La ocasión de Romeros iban los tres. Al arrancar el Correcaminos para salir de ahí como pedo, por poco deja Ramiro a su hermano Julio César, que insistía en cobrar la entrega y la mano de obra al nuevo ricachón de la localidad, no mala persona pero bruto. Prueba de que los brutos también prosperan. A éste lo apadrinaba un dirigente petrolero y frecuente diputado veracruzano que lo hizo dos cosas: rico con el poder de su firma, y deudor de favores a futuro. Ya ven cómo funcionan esos arreglos.
Ramiro era muy observador. “Podrías haber sido periodista”, le decía Cristina, su cuñada, que lo quería mucho y lo había hecho padrino de su mayorcita. Ramiro no olvidaba nunca llevarle algún regalito a su ahijada Alejandra, que estaba por entrar a la preparatoria allá en Minatitlán, en casa de su abuela, la mamá de Ramiro y Julio César.
Ya habían pasado por Romeros en ocasiones anteriores, muy cambiado desde reciente la construcción de la presa de Malpaso. La mutilación del río Grijalva iba viento en popa. Con la construcción de las grandes represas y sus hidroeléctricas, abundaban por la región trabajadores de fuera, mucho contratista, mucho ingeniero. Muchas mujeres de alquiler.

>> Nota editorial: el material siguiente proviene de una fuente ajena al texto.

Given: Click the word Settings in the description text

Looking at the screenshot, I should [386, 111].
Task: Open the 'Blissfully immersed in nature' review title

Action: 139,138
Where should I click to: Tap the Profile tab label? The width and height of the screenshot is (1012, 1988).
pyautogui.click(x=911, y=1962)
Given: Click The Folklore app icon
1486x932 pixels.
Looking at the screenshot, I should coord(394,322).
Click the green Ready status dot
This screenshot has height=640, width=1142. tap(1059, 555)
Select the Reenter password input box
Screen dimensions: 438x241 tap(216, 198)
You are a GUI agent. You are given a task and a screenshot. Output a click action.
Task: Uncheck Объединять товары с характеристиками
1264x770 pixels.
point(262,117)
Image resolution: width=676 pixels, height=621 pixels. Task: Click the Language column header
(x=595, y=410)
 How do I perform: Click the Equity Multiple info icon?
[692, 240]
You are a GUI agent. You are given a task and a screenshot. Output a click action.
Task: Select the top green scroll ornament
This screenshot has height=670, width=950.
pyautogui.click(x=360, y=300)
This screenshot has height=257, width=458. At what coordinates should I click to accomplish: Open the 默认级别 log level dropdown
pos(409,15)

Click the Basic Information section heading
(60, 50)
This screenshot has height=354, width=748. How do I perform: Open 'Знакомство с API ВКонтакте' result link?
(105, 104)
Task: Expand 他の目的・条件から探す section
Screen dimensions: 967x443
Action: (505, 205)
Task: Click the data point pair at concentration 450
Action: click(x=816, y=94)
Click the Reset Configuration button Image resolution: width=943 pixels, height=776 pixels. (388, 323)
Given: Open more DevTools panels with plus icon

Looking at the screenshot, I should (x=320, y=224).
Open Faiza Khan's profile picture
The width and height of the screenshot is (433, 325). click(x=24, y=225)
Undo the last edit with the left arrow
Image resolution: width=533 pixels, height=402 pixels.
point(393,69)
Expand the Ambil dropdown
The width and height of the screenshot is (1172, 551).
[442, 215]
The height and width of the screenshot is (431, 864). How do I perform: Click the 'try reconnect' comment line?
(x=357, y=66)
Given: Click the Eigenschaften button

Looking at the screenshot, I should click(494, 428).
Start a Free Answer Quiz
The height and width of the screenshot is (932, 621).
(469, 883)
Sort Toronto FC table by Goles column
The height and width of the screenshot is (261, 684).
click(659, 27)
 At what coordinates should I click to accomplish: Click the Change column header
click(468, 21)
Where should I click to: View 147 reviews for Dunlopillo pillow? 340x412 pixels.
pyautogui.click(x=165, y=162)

Conformaban Los Sureños dos familias de bandidos de una ranchería devorada por la mancha urbana de Coatzacoalcos que hasta el nombre había perdido. Los Chávez y los Arroyo. Ese día Ramiro percibió su peligrosidad sin siquiera conocerlos, nomás de entrar a Romeros y ver camionetas muy del año, estacionadas y con gente. Cuando más adelante toparon un control de civiles, los tres comprendieron que pasaba algo serio. Los hicieron mover los vidrios amarrados a las rejas de madera preguntándoles: “A ver, cabrones, dónde traen sus fierros”, y ellos: “¿Cuáles?” Los estaban tanteando. Los dejaron pasar.
Para cuando cerraban la entrega y el flamante empresario gasolinero procedía a pagarles en efectivo, se cayeron tres camionetas de las que vieron a la entrada de la localidad. Los Sureños, apuntándoles, los despelucaron casi sin mediar palabras. El cliente cerró el portón y corrió para adentro. A Ramiro al volante le pusieron una escuadra en la sien. A Cristina le cortaron cartucho. Sólo Julio César todavía no agarraba la onda de que había que pelarse. Ya.
“Ándenles, a la chingada”, les dijo un Chávez echando tiros al aire. Cuando el Corrrecaminos se alejaba, disparó a los espejos amarrados atrás. Estallaron en añicos. Julio y Cristina iban abrazados. Ramiro pudo ver por el retrovisor el mundanal de vidrios destrozándose. Los reflejos del azogue lo cegaron un instante y le hicieron pensar en el fin del mundo, el nacimiento del universo o los juegos pirotécnicos de una feria. Viendo cómo se venían los tiempos, comprendió que necesitarían cambiar de oficio. Lástima, tan bonito el vidrio.